A study by Smith et al.13 showed that progesterone did not protect oophorectomized animals against SIV, and that estrogen is associated with thicker epithelium and appears to protect oophorectomized animal against SIV. In that study, six oophorectomized rhesus macaques received a 400 mg progesterone implant, six received a 400 mg estradiol implant, and six received no implant. All animals were inoculated 60 days after treatment, and were biopsied 12 weeks after inoculation. The estrogen-treated animals were then rechallenged by the injection of SIV either intravenously or into the vaginal submucosa, bypassing the epithelium. In the untreated animals and those treated with progesterone there was epithelial thinning and most animals were infected. Among those treated with estrogen, there was thickening of the epithelium and no infection until after rechallenge, upon which all six animals were infected.

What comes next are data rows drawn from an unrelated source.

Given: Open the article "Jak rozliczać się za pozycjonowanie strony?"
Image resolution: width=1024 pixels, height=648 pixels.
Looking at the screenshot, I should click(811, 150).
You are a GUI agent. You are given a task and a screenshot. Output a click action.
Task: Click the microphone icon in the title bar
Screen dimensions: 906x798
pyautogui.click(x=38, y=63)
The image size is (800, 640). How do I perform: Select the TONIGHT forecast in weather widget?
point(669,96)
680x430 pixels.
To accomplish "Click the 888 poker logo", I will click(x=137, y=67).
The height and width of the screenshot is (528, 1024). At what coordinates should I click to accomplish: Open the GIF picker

A CONRAD study showed that a single injection of Depo-Provera led to no epithelial thinning beyond that seen in the normal luteal phase and no changes in immune cells14. Sixteen women, naive to Depo-Provera, were biopsied before injection, in both the follicular and luteal phases of the normal menstrual cycle, and again 1 and 3 months after Depo-Provera injection. The average thickness and number of cell layers in the vaginal epithelium were higher in the follicular phase than the luteal phase in the untreated cycle. There was a significant downward trend over time, comparing the follicular phase and post-Depo-Provera values. There was no significant downward trend over time, comparing the luteal phase and post-Depo-Provera values. There was a significant upward trend (recovery) at 3 months. There was no change in CD1a+ dendritic cells, CD8+ and CD4+ lymphocytes, and CD68+ macrophages.
A prospective study by Miller et al.15 of 38 women before (in the luteal phase) and at 3 and 6 months after starting Depo-Provera showed changes in the mean number of cell layers and epithelial thickness that were statistically significant, but not of the magnitude seen in monkeys, and not likely to increase the risk of HIV. A decrease in hydrogen peroxide-producing lactobacillus was also seen.
A study by Bahamondes et al.16 compared 20 women who had used Depo-Provera for 2–3 years, who underwent vaginal biopsy at 90 days after the last injection, and 20 controls who had never used Depo-Provera and had been exposed to no hormones for at least 6 months, and who underwent vaginal biopsy on cycle days 20–25 (in the luteal phase). No significant differences were seen between users and controls.
(1) Monkeys handle exogenous progestins differently from women. (2) In monkeys, high progesterone levels or the administration of Depo-Provera (even low levels) leads to epithelial thinning. In women, Depo-provera causes no clinically significant thinning (compared with the luteal phase). (3) It is unclear whether the luteal phase is a time of increased risk of HIV acquisition. (4) Women at risk should continue condom use.